ASSIGNMENT:
Starting at the first line, copy the data below through to the end, exactly.

GIVEN RECORDS:

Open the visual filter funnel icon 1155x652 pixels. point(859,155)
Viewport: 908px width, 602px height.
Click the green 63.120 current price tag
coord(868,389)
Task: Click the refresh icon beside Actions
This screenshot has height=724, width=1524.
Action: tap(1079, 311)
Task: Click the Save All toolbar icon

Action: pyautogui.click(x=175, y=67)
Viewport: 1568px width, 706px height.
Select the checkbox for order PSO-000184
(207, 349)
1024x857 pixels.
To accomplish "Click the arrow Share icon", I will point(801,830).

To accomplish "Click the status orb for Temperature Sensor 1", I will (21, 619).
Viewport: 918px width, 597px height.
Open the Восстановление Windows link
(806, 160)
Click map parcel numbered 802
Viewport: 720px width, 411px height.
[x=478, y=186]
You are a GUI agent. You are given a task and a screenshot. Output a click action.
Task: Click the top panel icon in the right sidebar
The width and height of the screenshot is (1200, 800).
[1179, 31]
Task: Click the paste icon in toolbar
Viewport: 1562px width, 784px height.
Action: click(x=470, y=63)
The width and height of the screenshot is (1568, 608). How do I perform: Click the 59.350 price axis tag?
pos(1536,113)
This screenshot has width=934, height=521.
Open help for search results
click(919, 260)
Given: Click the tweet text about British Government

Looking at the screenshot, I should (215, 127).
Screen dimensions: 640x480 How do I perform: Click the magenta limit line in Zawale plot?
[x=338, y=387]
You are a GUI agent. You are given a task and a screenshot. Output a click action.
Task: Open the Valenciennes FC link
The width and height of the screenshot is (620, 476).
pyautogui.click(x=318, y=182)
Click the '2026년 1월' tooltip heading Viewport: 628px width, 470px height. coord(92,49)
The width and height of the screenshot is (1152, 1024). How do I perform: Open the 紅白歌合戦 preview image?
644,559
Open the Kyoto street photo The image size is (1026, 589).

RESPONSE:
Open the visual filter funnel icon 1155x652 pixels. point(859,155)
Viewport: 908px width, 602px height.
Click the green 63.120 current price tag
coord(868,389)
Task: Click the refresh icon beside Actions
This screenshot has height=724, width=1524.
Action: tap(1079, 311)
Task: Click the Save All toolbar icon

Action: pyautogui.click(x=175, y=67)
Viewport: 1568px width, 706px height.
Select the checkbox for order PSO-000184
(207, 349)
1024x857 pixels.
To accomplish "Click the arrow Share icon", I will point(801,830).

To accomplish "Click the status orb for Temperature Sensor 1", I will (21, 619).
Viewport: 918px width, 597px height.
Open the Восстановление Windows link
(806, 160)
Click map parcel numbered 802
Viewport: 720px width, 411px height.
[x=478, y=186]
You are a GUI agent. You are given a task and a screenshot. Output a click action.
Task: Click the top panel icon in the right sidebar
The width and height of the screenshot is (1200, 800).
[1179, 31]
Task: Click the paste icon in toolbar
Viewport: 1562px width, 784px height.
Action: click(x=470, y=63)
The width and height of the screenshot is (1568, 608). How do I perform: Click the 59.350 price axis tag?
pos(1536,113)
This screenshot has width=934, height=521.
Open help for search results
click(919, 260)
Given: Click the tweet text about British Government

Looking at the screenshot, I should (215, 127).
Screen dimensions: 640x480 How do I perform: Click the magenta limit line in Zawale plot?
[x=338, y=387]
You are a GUI agent. You are given a task and a screenshot. Output a click action.
Task: Open the Valenciennes FC link
The width and height of the screenshot is (620, 476).
pyautogui.click(x=318, y=182)
Click the '2026년 1월' tooltip heading Viewport: 628px width, 470px height. coord(92,49)
The width and height of the screenshot is (1152, 1024). How do I perform: Open the 紅白歌合戦 preview image?
644,559
Open the Kyoto street photo The image size is (1026, 589).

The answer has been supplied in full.